**PROVIDED MATERIAL**
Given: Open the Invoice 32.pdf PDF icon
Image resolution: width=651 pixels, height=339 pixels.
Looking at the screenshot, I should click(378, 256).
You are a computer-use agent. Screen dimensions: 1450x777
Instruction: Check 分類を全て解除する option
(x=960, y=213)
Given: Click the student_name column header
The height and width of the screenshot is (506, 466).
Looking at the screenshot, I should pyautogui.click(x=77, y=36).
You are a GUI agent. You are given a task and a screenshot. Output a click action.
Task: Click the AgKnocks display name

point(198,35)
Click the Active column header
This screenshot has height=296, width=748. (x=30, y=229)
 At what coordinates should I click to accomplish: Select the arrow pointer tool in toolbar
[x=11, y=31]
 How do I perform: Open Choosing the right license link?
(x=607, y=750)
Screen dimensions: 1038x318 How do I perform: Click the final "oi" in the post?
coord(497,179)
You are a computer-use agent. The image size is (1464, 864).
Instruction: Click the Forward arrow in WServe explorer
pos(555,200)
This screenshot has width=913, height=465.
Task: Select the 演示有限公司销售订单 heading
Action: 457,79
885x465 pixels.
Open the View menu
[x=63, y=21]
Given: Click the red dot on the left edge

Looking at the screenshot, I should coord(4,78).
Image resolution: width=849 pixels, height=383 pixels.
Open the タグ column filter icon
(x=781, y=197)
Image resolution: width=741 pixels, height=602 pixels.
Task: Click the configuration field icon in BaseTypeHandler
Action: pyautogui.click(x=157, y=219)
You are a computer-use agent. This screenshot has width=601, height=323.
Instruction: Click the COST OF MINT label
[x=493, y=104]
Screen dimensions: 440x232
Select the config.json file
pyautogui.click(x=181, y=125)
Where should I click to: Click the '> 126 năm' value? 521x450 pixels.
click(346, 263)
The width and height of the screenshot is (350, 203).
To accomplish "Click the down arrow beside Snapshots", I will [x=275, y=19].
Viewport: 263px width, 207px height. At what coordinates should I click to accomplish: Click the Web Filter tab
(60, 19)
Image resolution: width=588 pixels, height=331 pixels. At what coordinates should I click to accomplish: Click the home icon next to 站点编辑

**WORK TO BE COMPLETED**
Give again exactly, and only, the lines above starting at the one with "Given: Click the student_name column header" and ending at the one with "You are a GUI".

**PROBLEM SOLUTION**
Given: Click the student_name column header
The height and width of the screenshot is (506, 466).
Looking at the screenshot, I should pyautogui.click(x=77, y=36).
You are a GUI agent. You are given a task and a screenshot. Output a click action.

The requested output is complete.